My Texas Monthly story wasn’t just about the wall. It was a profile of Hal and Ted Barker, two brothers from Dallas who, through their group, the Korean War Project, have devoted their lives to compiling an accurate list of the war dead. They have done so through public data sources and information received from the survivors of the dead, essentially crowdsourcing an accurate list. For years, as the Barkers made corrections to the official database, they tried to warn the Department of Defense and the Korean War Veterans Memorial Foundation (the group funding the wall) about the errors, but they were ignored. Finally, in August 2021, in frustration, the two self-published their own book, more than 528 pages, containing the names of 37,053 of the dead. Hal told me in July, “This wall is going to be a colossal embarrassment.” 
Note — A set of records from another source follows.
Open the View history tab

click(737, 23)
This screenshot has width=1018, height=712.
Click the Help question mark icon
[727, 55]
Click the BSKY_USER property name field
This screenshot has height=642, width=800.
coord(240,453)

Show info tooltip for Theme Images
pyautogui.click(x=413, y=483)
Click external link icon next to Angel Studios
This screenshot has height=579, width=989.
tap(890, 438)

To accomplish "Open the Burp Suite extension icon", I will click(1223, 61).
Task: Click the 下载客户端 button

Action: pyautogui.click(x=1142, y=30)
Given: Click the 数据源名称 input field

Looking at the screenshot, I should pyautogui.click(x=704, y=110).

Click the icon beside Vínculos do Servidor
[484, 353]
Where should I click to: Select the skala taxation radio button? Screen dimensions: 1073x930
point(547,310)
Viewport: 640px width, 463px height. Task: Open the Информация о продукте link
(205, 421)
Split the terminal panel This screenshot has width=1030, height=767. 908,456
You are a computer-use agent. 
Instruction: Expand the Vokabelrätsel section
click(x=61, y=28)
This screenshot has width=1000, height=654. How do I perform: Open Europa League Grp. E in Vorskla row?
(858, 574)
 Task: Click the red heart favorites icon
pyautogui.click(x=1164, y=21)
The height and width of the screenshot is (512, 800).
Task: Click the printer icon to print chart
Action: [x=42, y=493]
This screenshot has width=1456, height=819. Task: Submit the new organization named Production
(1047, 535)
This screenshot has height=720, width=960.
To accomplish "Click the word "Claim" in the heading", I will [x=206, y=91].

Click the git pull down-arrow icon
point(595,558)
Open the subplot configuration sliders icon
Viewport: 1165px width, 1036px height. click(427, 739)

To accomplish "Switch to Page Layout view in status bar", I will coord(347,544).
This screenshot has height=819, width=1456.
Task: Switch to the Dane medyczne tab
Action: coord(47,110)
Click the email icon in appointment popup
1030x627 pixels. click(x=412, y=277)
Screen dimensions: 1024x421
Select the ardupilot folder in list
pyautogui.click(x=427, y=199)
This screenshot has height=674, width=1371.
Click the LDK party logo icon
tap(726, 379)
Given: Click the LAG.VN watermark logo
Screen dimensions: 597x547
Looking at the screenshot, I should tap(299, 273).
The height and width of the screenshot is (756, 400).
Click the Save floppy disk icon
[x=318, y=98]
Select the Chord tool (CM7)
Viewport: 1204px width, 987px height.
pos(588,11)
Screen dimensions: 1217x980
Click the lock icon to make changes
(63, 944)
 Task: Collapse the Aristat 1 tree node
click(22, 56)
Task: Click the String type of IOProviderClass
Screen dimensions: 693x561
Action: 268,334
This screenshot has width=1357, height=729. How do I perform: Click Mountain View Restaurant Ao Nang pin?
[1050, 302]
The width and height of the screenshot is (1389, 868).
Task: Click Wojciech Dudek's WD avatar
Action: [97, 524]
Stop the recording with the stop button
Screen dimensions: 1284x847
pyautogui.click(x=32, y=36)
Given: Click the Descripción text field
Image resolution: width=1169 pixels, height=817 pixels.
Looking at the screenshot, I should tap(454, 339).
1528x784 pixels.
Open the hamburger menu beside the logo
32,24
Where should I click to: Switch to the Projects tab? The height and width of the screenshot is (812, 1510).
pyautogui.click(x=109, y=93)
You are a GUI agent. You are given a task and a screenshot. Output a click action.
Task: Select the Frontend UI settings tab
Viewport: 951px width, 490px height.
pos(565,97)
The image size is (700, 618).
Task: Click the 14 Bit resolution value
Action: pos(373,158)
He was right. Earlier this month, the New York Times did a story on the errors of the wall (also focusing on the Barker brothers), followed by the Washington Post (also highlighting Marx). Business Insider got involved, and so did the Washington Examiner. The Brits are angry, and so are the Koreans. “There must not be even a single error on the Wall,” said South Korea’s Ministry of Patriots and Veterans Affairs in a statement. “By taking an exhaustive review in cooperation with the U.S. Department of Defense and South Korea’s defense ministry, [we] will swiftly confirm any errors and rectify them if there are any.”

Though a lot of people are talking about the errors on the wall, no one is actually doing much about them. The foundation wouldn’t comment to the Times or the Post, but its executive director told me last summer that any errors were the fault of the Department of Defense. The National Park Service said the same to the Times. The Department of Defense blamed the Army, Navy, Air Force, and Marines: “The respective Military Departments reviewed every name on the Korean War Casualty List for correctness against available official military records,” a spokesman told the Post. “Though not common, the official records themselves may have contained errors.”

Hal Barker has given 25 interviews in the past week, but he isn’t optimistic that anything will get done. “I have no illusions that the Department of Defense will pay attention,” he told me Tuesday over email. “I don’t think it will ever get fixed. Department of Defense and the foundation will hope it will all blow over.” It would be too expensive to fix, he says; plus, the whole situation involves massive bureaucracies. “I would hope we are at a tipping point, but this is government. Only a Senate Armed Services/GAO [Government Accountability Office] audit can tip the scale and that means about one to two years.”

On Thursday, Marx and Mumley will hand-deliver a letter to the Senate Committee on Armed Services asking it to investigate and fix all the errors on the wall. They have no idea if it will make any difference. But after their presentation, they were just glad they had come to the wall.

“It’s important for us to be here on the seventieth anniversary,” said Marx. “Even though the eleven aren’t listed, it was important to say their names out loud. It feels like they’re here, even if they’re not.”

“Seventy years ago,” said Mumley, “they were in the water right now, fighting for their lives.”